To maintain existing facilities, hospitals need to fully fund annual depreciation, which industry-wide, averages about 6% of net patient revenues. This also means 6% of the average operating and EBITDA margins are consumed by capital expenditures. For stronger systems, capital expenditures typically exceed annual depreciation expense by 20 to 30%. In addition to traditional uses of capital to upgrade facilities, equipment, and technology, hospital systems transitioning to the new health care delivery models need capital to support risk-based population management systems. These investments may include building out physician networks, more comprehensive (and integrated) information technology systems, risk management infrastructures, capital reserves to take risk (similar to insurance reserves), post-acute care asset investments, and many other needs. Furthermore, as hospitals shift from fee-for-service to risk based revenues, a performance trough will occur that must also be accommodated. Significant declines in operating margins for several years will naturally occur as volumes decrease and population management development expenses escalate.

Funding these new capital requirements on top of traditional facilities-based investments requires financial performance strength (in our estimate 12% or better EBITDA margins), balance sheet strength (180+ days cash on hand), and scale (at least $2 billion in revenues, if not more). Financial performance strength is necessary, because many investments such as building physician networks and managing the infrastructure to support these networks is costly, with much of the cost borne on the income statement. Balance sheet strength is necessary, because funding population management infrastructure, including risk reserves, is not efficient or even possible by issuing tax-exempt debt. Funding must come from operating cash flow, cash on the balance sheet, or taxable debt, all negatively impacting overall credit strength. Scale is necessary both to reduce per unit delivery costs and to underwrite risk in an actuarially sound manner.
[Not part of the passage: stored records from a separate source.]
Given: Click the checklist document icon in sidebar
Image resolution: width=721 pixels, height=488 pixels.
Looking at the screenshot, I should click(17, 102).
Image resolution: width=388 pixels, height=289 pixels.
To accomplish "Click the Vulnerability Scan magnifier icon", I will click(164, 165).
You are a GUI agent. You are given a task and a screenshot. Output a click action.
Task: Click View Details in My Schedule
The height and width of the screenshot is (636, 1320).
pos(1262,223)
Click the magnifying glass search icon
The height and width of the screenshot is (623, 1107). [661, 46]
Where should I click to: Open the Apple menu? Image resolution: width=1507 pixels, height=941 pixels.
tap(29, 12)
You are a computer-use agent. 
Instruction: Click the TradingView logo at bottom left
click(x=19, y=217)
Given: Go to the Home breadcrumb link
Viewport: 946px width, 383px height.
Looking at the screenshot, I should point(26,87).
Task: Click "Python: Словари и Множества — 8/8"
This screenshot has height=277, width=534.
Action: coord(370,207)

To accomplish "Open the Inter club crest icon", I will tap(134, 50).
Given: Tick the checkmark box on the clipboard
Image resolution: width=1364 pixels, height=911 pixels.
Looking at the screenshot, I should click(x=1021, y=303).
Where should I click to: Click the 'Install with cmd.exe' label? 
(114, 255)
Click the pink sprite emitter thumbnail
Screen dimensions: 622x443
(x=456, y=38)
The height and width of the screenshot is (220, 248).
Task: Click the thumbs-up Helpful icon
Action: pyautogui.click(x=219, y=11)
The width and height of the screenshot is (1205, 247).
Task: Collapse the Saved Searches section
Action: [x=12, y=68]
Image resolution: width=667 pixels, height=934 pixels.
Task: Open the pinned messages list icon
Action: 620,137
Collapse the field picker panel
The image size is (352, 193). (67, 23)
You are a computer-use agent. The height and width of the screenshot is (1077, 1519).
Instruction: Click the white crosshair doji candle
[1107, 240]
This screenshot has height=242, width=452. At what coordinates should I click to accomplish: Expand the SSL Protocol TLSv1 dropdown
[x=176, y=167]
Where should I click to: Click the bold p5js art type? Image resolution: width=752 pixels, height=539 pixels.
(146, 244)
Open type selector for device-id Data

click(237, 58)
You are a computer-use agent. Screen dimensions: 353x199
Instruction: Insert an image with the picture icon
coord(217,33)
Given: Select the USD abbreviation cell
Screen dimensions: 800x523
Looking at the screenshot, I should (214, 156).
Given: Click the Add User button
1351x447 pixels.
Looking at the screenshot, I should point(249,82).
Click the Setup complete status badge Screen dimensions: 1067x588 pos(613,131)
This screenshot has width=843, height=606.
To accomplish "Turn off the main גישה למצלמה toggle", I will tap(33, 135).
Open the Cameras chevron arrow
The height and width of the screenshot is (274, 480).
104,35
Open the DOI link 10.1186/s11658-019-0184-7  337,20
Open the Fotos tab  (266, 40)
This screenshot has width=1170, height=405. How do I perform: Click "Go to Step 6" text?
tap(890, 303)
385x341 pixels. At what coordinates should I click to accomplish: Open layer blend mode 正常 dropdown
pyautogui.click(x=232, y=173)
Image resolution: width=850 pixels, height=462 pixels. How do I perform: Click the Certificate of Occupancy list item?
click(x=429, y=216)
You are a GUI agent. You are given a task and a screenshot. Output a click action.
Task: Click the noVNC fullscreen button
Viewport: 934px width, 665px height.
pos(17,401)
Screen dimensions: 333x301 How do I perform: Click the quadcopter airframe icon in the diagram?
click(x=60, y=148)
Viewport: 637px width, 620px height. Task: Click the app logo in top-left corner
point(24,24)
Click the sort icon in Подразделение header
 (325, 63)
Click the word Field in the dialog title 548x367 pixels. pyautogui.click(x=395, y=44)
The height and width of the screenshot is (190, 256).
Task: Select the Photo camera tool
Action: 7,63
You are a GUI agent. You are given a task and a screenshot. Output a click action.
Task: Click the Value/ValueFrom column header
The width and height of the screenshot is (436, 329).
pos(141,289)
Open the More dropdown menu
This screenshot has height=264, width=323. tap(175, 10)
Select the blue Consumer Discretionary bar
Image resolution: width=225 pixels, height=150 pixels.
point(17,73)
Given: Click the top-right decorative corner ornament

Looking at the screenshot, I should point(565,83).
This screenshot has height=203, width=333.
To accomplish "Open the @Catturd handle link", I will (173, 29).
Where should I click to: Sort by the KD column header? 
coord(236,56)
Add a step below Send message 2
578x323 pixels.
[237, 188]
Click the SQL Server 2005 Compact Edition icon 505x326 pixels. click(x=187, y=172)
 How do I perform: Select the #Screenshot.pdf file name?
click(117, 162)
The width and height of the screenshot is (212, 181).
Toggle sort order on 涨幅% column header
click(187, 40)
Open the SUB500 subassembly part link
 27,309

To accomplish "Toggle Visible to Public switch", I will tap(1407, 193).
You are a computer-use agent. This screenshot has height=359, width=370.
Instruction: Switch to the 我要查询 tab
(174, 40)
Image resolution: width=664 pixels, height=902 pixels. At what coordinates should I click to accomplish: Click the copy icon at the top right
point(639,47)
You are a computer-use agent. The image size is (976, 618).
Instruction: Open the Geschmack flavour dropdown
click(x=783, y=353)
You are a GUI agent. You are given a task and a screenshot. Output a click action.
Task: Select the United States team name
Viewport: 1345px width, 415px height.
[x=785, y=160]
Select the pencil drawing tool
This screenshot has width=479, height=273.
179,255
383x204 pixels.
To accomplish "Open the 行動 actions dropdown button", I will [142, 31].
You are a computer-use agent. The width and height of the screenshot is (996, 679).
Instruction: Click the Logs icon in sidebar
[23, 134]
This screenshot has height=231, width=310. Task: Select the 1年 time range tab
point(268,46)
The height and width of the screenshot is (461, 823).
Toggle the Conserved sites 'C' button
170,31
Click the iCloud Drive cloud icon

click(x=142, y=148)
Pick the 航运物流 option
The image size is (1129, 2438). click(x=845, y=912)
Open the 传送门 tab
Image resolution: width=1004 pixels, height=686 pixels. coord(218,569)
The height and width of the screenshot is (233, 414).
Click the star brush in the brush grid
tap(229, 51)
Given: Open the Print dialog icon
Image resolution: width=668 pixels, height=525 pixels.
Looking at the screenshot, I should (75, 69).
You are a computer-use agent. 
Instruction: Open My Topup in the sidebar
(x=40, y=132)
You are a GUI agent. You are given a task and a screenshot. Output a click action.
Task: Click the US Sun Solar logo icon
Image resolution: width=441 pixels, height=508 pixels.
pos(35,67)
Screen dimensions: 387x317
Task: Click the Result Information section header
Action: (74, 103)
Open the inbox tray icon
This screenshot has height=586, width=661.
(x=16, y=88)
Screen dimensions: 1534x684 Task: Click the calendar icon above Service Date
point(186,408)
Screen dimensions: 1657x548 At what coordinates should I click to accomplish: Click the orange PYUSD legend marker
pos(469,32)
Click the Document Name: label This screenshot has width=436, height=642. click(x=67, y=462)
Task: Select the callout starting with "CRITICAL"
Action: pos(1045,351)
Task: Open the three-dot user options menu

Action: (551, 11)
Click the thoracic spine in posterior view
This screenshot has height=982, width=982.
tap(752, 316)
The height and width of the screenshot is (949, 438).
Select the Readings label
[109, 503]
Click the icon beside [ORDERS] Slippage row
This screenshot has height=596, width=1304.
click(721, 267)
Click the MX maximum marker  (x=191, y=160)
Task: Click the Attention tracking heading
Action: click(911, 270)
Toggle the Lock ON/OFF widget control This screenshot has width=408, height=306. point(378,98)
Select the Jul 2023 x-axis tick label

For less than top tier rated hospital systems, these capital demands create a capital conundrum: building both balance sheet strength in the form of increased days cash on hand and reduced leverage, while also spending capital that is not financeable with tax-exempt debt and very difficult without extraordinary operating margins.

To address this capital conundrum, hospital organizations are deploying a number of strategies. The most obvious, and reflective of the current high level of consolidation activity, is to merge with larger, better capitalized systems to achieve scale. These transactions come in many forms, including straight sales, membership substitutions, joint operating agreements, and so forth. Other less transformational strategies include formation of loose affiliations such as Allspire, Stratus, BJC Collaborative, Midwest Health Cooperative, and others. For some organizations intense focus on improving operating performance to generate significant incremental cash flow has been the primary strategy, often with a view to merger later in the cycle. Under any circumstance, doing nothing is not an option.

Whether sustaining long-term viability requires $2 billion in revenues or $20 billion in revenues, the hospital industry is undergoing unprecedented change that requires careful assessment of where and how capital is generated. It is unlikely that the traditional tax-exempt financing model can sustain this transformation. For that reason we expect to see the pace of conversion and inclusion of taxable organization models to accelerate. The Baylor/Tenet joint venture is reflective of that.